Es posible que hayan personas con actitud similar en la Europa moderna, pero en la Colombia de mediados de la segunda década del tercer milenio, dos individuos nos han sorprendido con enseñanzas y aguerridas posiciones frente al dilema de morir con éxito o vivir intensamente en vida sosegada, serena, apacible y sencilla, aun cuando técnicamente menos aplaudida por la sociedad.
El ex presidente del conglomerado empresarial antioqueño más poderoso, al antes llamado Sindicato Antioqueño, Nicanor Restrepo Santamaría, antes de morir, dejó el mejor legado a las generaciones presentes y futuras.

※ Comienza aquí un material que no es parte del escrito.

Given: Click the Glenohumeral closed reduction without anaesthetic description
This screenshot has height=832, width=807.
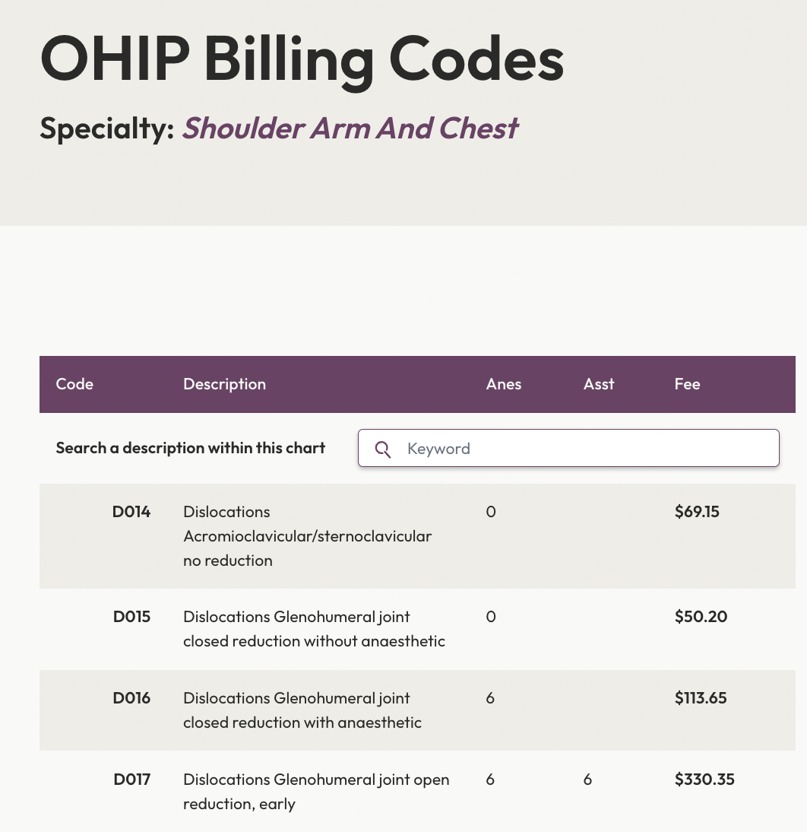Looking at the screenshot, I should coord(314,628).
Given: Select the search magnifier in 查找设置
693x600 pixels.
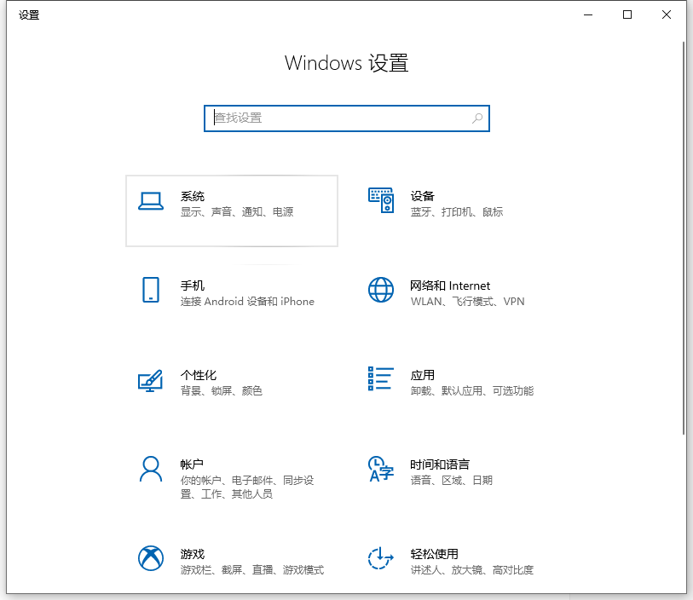Looking at the screenshot, I should [477, 118].
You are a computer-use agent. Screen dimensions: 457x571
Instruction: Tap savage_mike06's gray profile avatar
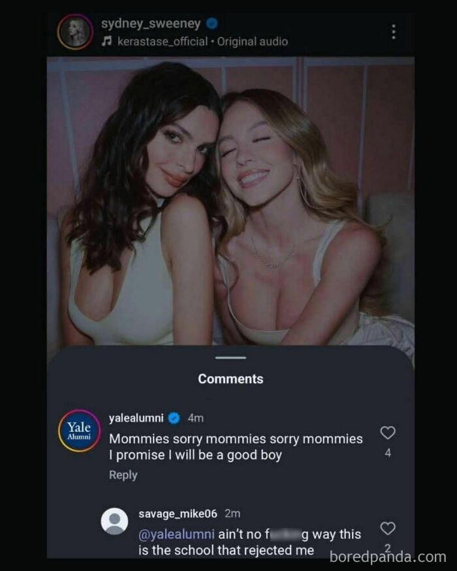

Una vez adquirió la pensión de jubilación pudo satisfacer sus sueños de juventud de estudiar en una universidad de París como cualquier estudiante veinteañero. No se enclaustró en su hogar a rumiar los viejos tiempos en que era el zar de las empresas antioqueñas, ni a cultivar una neurosis con su esposa e hijos, sino que como en sus años mozos, se convirtió es una especie de colegial sexagenario. Las reflexiones que dejó en un profundo y sesudo documento que la revista Semana publicó en el año 2015 son esencialmente reconfortantes frente a lo que piensa la mayoría de personas dedicadas a presidir y dirigir el sector empresarial, industrial y comercial mundial.

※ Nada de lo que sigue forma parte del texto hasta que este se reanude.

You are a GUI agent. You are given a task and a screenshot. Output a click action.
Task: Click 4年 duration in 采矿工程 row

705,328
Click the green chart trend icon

Igualmente, nos ha sorprendido con otra actitud inteligente y audaz el actual presidente de Bancolombia al decidir renunciar a su cargo motivado por los sentimientos conyugales en una carta que le escribiera su hija, próxima a despegar en su carrera profesional.
Es digno de alabanza el señor Carlos Raúl Yepes al decidir darle prioridad a su salud, su vida y su familia antes que terminar siendo una víctima más de la despiadada competencia que se vive en este aparentemente idílico mundo empresarial. Decidirse por una vida villa más sencilla, lenta, hogareña y descomplicada trocada por un empleo de alta gerencia y buena remuneración, implica que quien a ello se arriesga tiene una inteligencia práctica y una cultura excepcional.
Ejemplos paradigmáticos los de nuestros dos admirados dirigentes de Antioquia que al menos de ello deben tomar atenta nota miles de sus homólogos en el mundo.